> [YOUR TASK]
Write out the lines of material between the line holding "The height and" and the line holding "Looking at the", inclusive, with no changes. Leave the pictures out of your answer.

> [RECORDED INFORMATION]

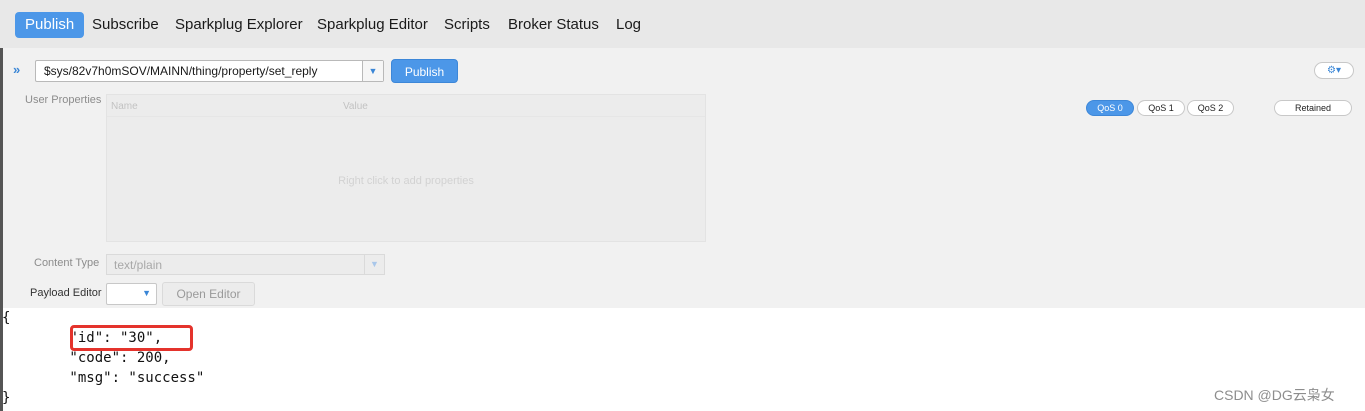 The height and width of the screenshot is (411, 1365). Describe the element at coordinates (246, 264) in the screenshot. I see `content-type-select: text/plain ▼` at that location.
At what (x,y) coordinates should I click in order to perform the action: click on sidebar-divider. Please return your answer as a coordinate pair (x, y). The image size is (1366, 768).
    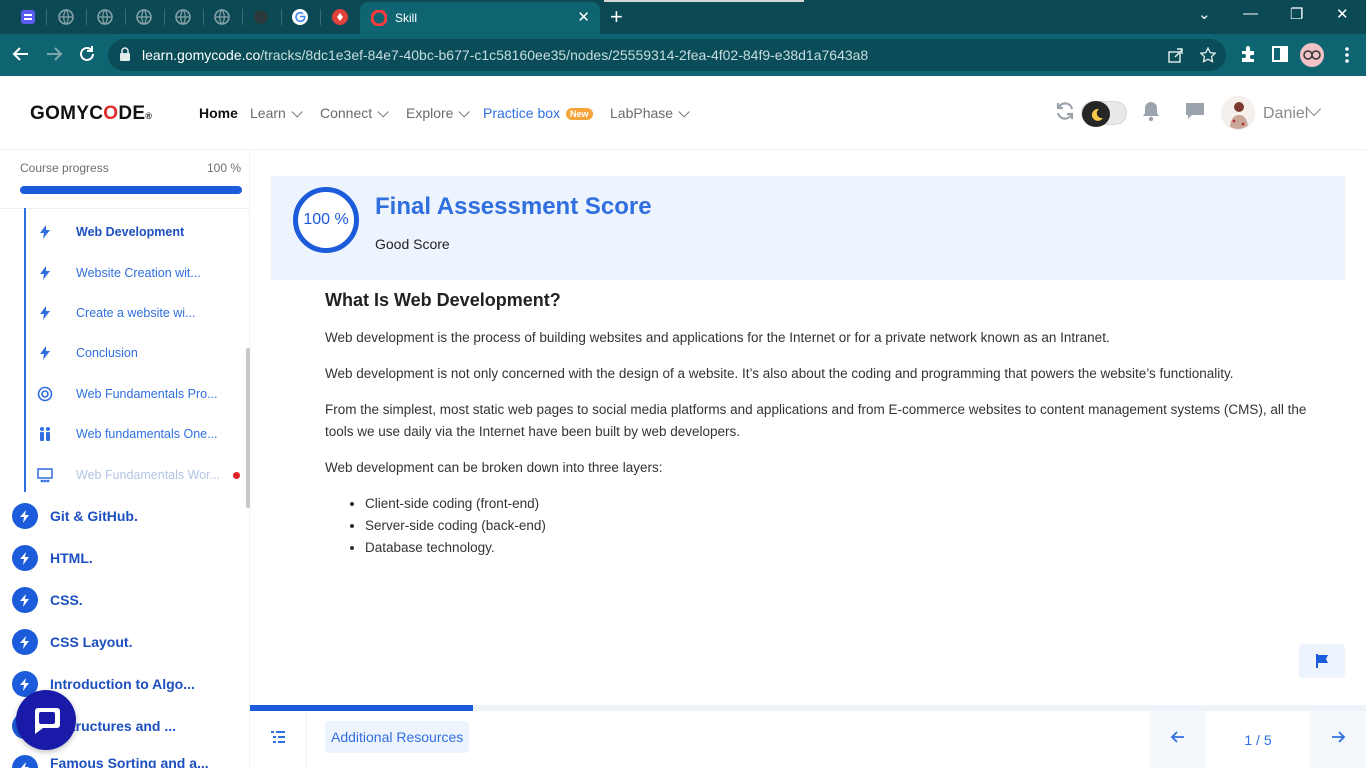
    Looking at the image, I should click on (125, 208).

==

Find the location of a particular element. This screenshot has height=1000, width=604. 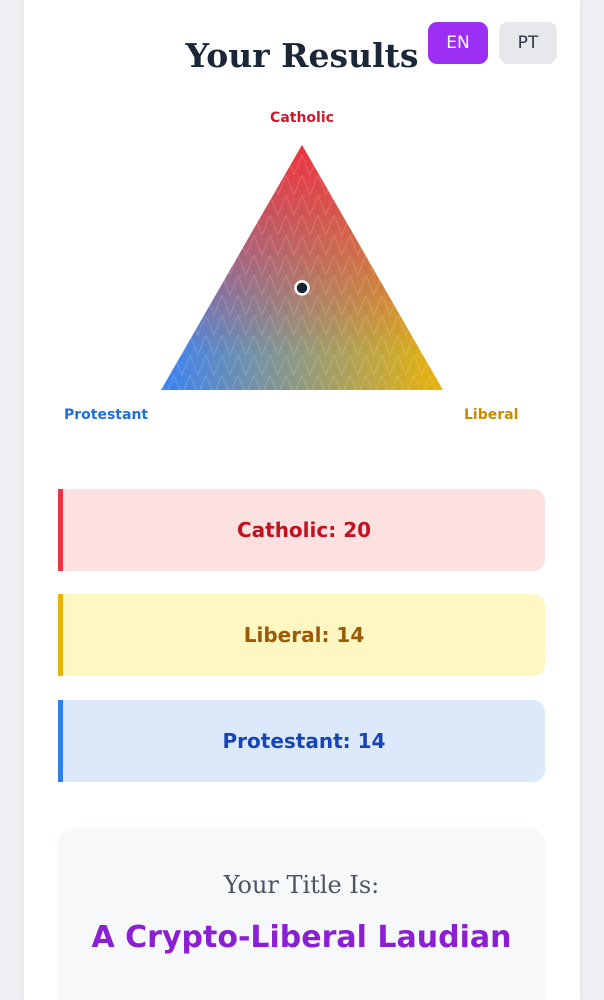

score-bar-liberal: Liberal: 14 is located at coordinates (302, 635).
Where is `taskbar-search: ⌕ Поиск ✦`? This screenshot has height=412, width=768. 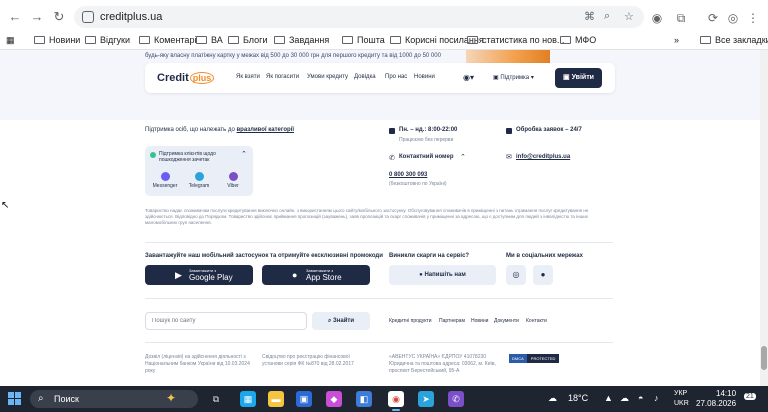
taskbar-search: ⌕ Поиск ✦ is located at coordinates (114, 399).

...

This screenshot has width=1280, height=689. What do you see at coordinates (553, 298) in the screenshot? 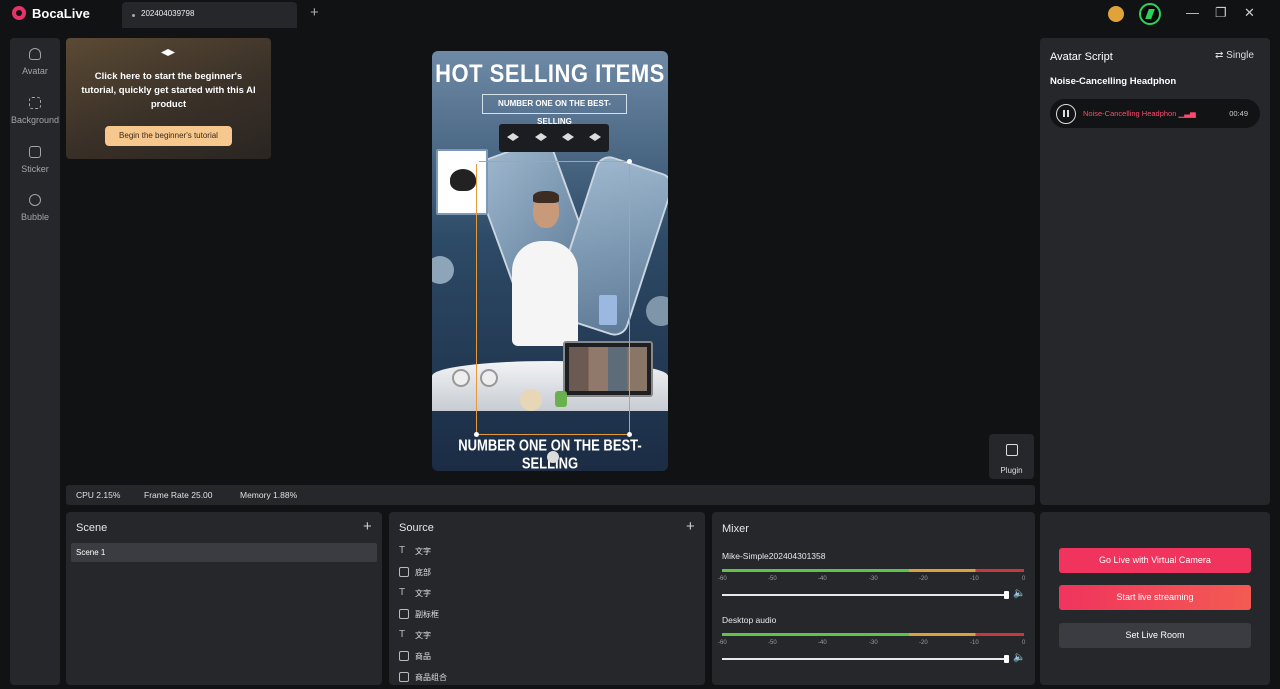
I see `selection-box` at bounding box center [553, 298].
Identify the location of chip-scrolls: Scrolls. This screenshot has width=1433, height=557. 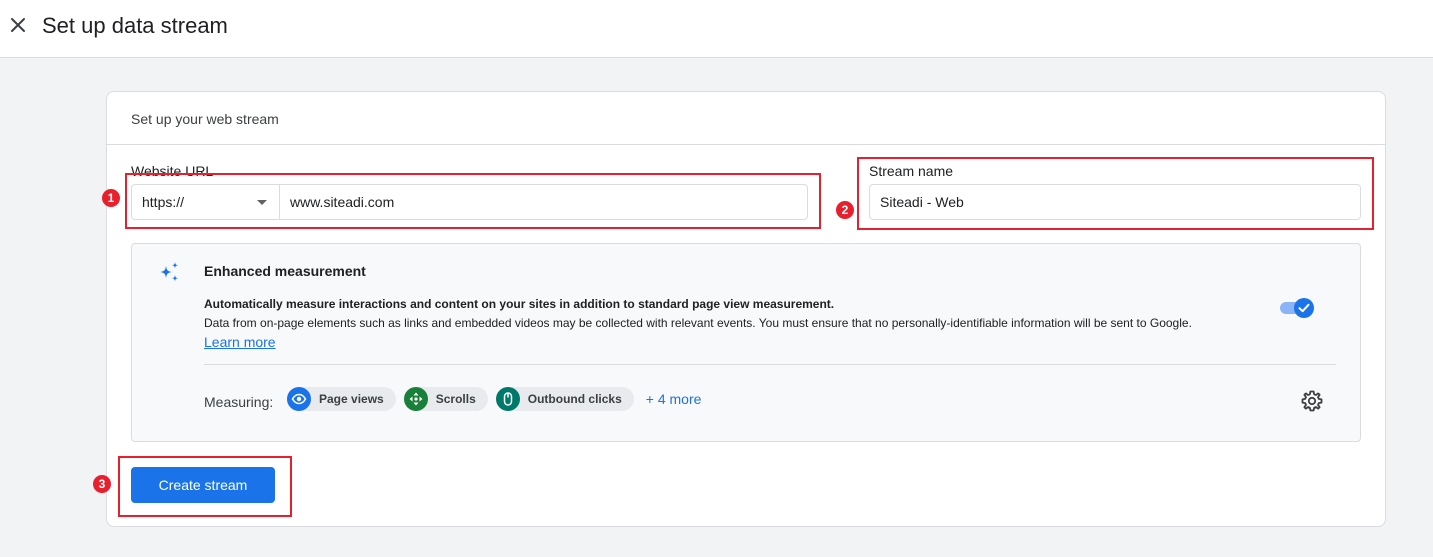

> [ANSWER TO THE PROBLEM]
 The height and width of the screenshot is (411, 1365). Describe the element at coordinates (246, 264) in the screenshot. I see `content-type-select: text/plain ▼` at that location.
At what (x,y) coordinates should I click in order to perform the action: click on sidebar-divider. Please return your answer as a coordinate pair (x, y). The image size is (1366, 768).
    Looking at the image, I should click on (125, 208).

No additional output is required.